* Data for analysis
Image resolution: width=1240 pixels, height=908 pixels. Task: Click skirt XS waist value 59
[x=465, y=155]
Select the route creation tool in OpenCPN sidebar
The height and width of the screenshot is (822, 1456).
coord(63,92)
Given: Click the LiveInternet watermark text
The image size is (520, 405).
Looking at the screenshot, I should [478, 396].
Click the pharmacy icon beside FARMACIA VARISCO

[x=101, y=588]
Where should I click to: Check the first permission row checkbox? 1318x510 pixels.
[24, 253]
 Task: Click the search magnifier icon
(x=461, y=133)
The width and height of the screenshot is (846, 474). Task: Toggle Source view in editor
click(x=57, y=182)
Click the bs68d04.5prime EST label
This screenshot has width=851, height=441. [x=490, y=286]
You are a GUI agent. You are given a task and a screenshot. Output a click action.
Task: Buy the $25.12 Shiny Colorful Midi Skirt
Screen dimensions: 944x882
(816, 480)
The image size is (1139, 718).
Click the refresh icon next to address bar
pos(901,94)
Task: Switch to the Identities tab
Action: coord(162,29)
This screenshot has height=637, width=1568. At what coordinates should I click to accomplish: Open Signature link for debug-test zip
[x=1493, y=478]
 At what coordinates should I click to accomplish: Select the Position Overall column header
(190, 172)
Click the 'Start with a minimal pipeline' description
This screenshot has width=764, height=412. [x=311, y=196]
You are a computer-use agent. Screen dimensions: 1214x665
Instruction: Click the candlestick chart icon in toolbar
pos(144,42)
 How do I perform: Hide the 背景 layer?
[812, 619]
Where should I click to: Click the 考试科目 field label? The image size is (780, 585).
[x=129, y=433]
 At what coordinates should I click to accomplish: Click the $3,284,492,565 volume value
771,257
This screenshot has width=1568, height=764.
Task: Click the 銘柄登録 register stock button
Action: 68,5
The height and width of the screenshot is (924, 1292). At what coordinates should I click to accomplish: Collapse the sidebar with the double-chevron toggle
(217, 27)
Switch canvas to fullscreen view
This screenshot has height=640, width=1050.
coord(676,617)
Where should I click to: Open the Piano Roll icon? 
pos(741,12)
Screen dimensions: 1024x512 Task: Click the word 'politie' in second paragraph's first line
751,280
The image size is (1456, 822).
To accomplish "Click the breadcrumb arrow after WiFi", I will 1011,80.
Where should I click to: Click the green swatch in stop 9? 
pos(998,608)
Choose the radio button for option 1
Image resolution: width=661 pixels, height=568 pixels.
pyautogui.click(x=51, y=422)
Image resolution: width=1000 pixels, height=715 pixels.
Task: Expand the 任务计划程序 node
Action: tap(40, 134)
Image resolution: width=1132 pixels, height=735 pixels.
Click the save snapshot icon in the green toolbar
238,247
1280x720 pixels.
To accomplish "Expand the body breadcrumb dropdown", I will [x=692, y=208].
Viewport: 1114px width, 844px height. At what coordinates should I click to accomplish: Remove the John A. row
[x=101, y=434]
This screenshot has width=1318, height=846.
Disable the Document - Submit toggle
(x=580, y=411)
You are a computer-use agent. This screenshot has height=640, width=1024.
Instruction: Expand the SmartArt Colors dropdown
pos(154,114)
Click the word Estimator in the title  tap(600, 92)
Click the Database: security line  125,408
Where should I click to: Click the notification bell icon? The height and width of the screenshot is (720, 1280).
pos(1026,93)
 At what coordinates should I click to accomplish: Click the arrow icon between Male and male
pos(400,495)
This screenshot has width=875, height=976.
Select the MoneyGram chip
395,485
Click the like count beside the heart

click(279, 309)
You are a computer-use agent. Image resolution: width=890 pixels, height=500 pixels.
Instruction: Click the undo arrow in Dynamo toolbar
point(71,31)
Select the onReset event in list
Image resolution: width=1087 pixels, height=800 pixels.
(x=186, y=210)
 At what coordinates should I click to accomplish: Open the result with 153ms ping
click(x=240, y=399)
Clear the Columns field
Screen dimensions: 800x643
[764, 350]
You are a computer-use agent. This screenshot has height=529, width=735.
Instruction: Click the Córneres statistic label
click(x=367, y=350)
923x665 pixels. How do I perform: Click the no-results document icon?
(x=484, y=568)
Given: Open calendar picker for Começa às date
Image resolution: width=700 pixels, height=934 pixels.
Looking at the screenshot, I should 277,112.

* Task to carry out
Reproduce the data. Keep it exact.

* Your response
Image resolution: width=1240 pixels, height=908 pixels. Task: Click skirt XS waist value 59
[x=465, y=155]
Select the route creation tool in OpenCPN sidebar
The height and width of the screenshot is (822, 1456).
coord(63,92)
Given: Click the LiveInternet watermark text
The image size is (520, 405).
Looking at the screenshot, I should [478, 396].
Click the pharmacy icon beside FARMACIA VARISCO

[x=101, y=588]
Where should I click to: Check the first permission row checkbox? 1318x510 pixels.
[24, 253]
 Task: Click the search magnifier icon
(x=461, y=133)
The width and height of the screenshot is (846, 474). Task: Toggle Source view in editor
click(x=57, y=182)
Click the bs68d04.5prime EST label
This screenshot has width=851, height=441. [x=490, y=286]
You are a GUI agent. You are given a task and a screenshot. Output a click action.
Task: Buy the $25.12 Shiny Colorful Midi Skirt
Screen dimensions: 944x882
(816, 480)
The image size is (1139, 718).
Click the refresh icon next to address bar
pos(901,94)
Task: Switch to the Identities tab
Action: coord(162,29)
This screenshot has height=637, width=1568. At what coordinates should I click to accomplish: Open Signature link for debug-test zip
[x=1493, y=478]
 At what coordinates should I click to accomplish: Select the Position Overall column header
(190, 172)
Click the 'Start with a minimal pipeline' description
This screenshot has width=764, height=412. [x=311, y=196]
You are a computer-use agent. Screen dimensions: 1214x665
Instruction: Click the candlestick chart icon in toolbar
pos(144,42)
 How do I perform: Hide the 背景 layer?
[812, 619]
Where should I click to: Click the 考试科目 field label? The image size is (780, 585).
[x=129, y=433]
 At what coordinates should I click to accomplish: Click the $3,284,492,565 volume value
771,257
This screenshot has width=1568, height=764.
Task: Click the 銘柄登録 register stock button
Action: 68,5
The height and width of the screenshot is (924, 1292). At what coordinates should I click to accomplish: Collapse the sidebar with the double-chevron toggle
(217, 27)
Switch canvas to fullscreen view
This screenshot has height=640, width=1050.
coord(676,617)
Where should I click to: Open the Piano Roll icon? 
pos(741,12)
Screen dimensions: 1024x512 Task: Click the word 'politie' in second paragraph's first line
751,280
The image size is (1456, 822).
To accomplish "Click the breadcrumb arrow after WiFi", I will 1011,80.
Where should I click to: Click the green swatch in stop 9? 
pos(998,608)
Choose the radio button for option 1
Image resolution: width=661 pixels, height=568 pixels.
pyautogui.click(x=51, y=422)
Image resolution: width=1000 pixels, height=715 pixels.
Task: Expand the 任务计划程序 node
Action: tap(40, 134)
Image resolution: width=1132 pixels, height=735 pixels.
Click the save snapshot icon in the green toolbar
238,247
1280x720 pixels.
To accomplish "Expand the body breadcrumb dropdown", I will [x=692, y=208].
Viewport: 1114px width, 844px height. At what coordinates should I click to accomplish: Remove the John A. row
[x=101, y=434]
This screenshot has width=1318, height=846.
Disable the Document - Submit toggle
(x=580, y=411)
You are a computer-use agent. This screenshot has height=640, width=1024.
Instruction: Expand the SmartArt Colors dropdown
pos(154,114)
Click the word Estimator in the title  tap(600, 92)
Click the Database: security line  125,408
Where should I click to: Click the notification bell icon? The height and width of the screenshot is (720, 1280).
pos(1026,93)
 At what coordinates should I click to accomplish: Click the arrow icon between Male and male
pos(400,495)
This screenshot has width=875, height=976.
Select the MoneyGram chip
395,485
Click the like count beside the heart

click(279, 309)
You are a computer-use agent. Image resolution: width=890 pixels, height=500 pixels.
Instruction: Click the undo arrow in Dynamo toolbar
point(71,31)
Select the onReset event in list
Image resolution: width=1087 pixels, height=800 pixels.
(x=186, y=210)
 At what coordinates should I click to accomplish: Open the result with 153ms ping
click(x=240, y=399)
Clear the Columns field
Screen dimensions: 800x643
[764, 350]
You are a computer-use agent. This screenshot has height=529, width=735.
Instruction: Click the Córneres statistic label
click(x=367, y=350)
923x665 pixels. How do I perform: Click the no-results document icon?
(x=484, y=568)
Given: Open calendar picker for Começa às date
Image resolution: width=700 pixels, height=934 pixels.
Looking at the screenshot, I should 277,112.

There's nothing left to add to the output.